Assignment: Output exactly, in the material below, the lines from the one with "Instruction: Click the" through the one with "Expand currentFirstChild FiberNode triangle". Omit all pictures.

Supplied data:
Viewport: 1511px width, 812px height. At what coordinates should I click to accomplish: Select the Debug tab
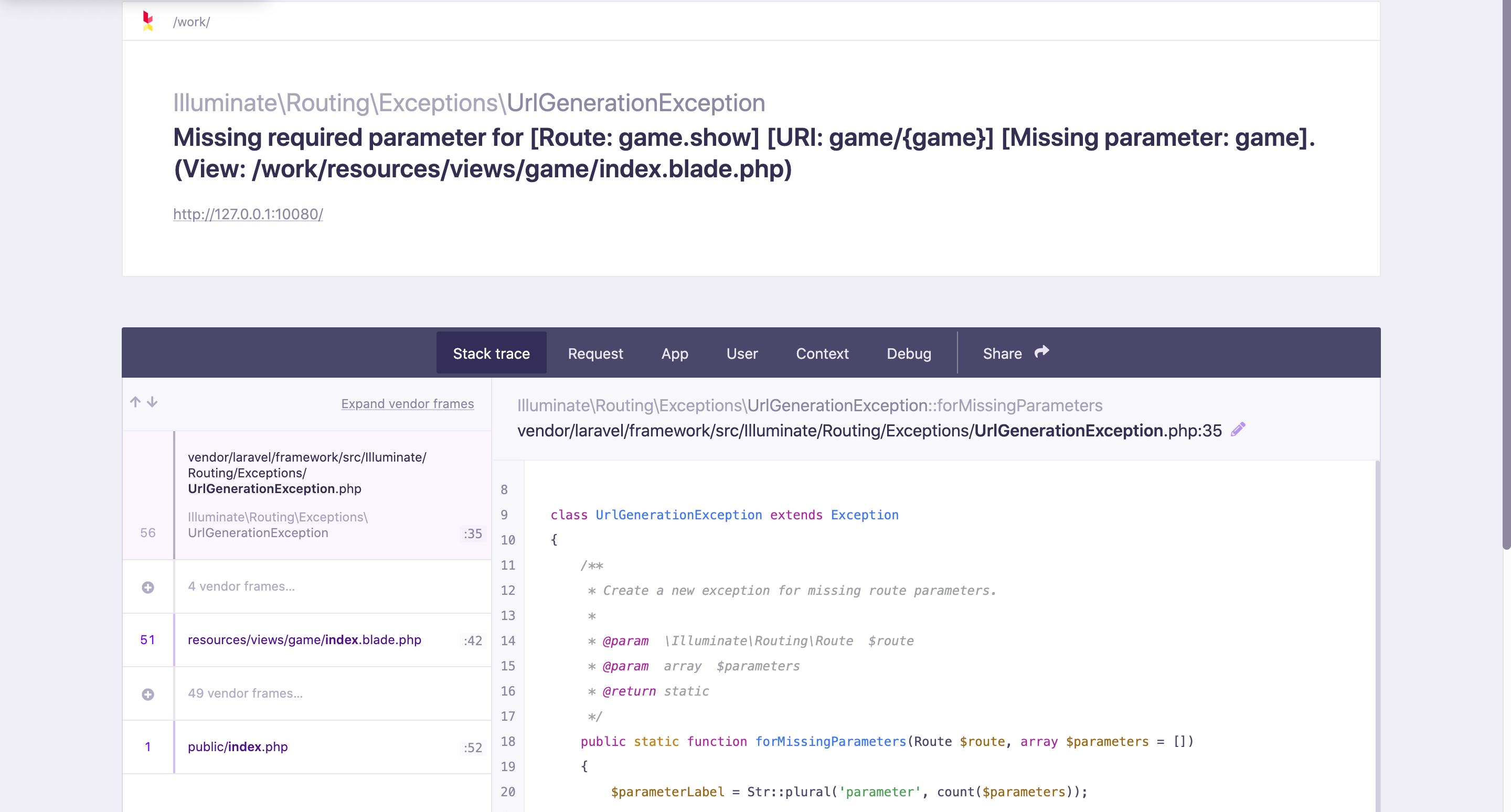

--

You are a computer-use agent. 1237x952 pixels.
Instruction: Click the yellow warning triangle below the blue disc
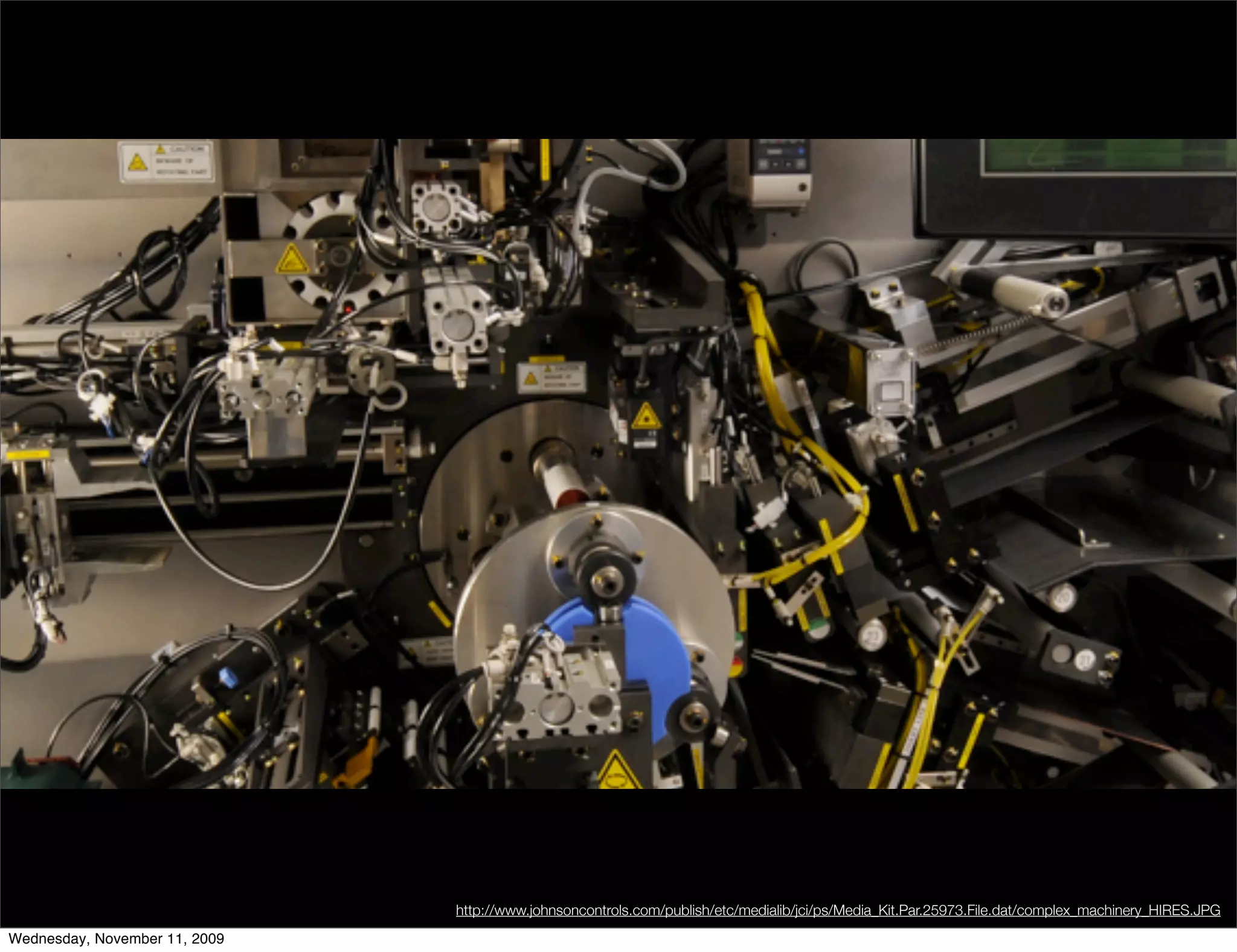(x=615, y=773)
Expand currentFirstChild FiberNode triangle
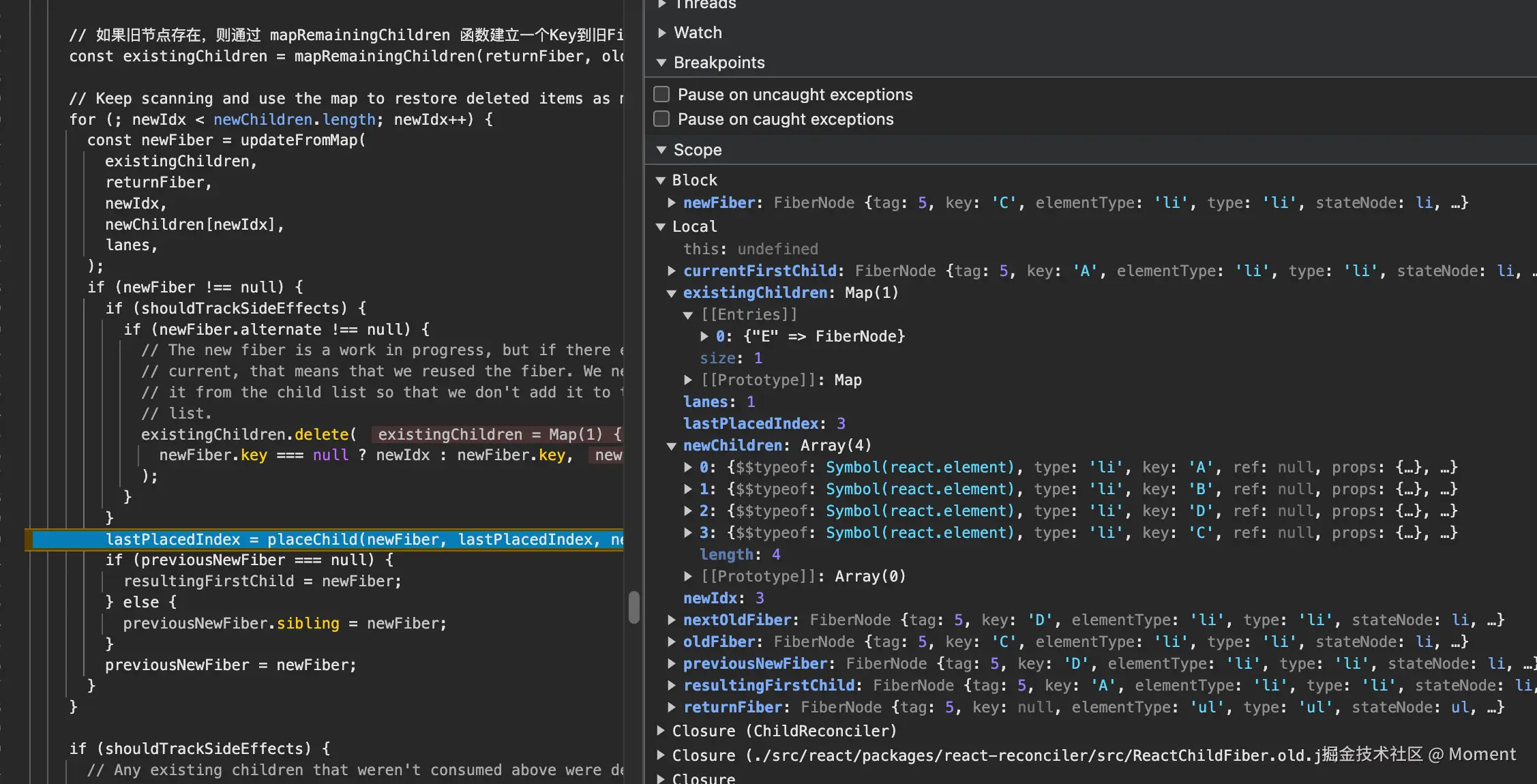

Task solution:
Instruction: Click the yellow warning triangle below the blue disc
(x=615, y=773)
Expand currentFirstChild FiberNode triangle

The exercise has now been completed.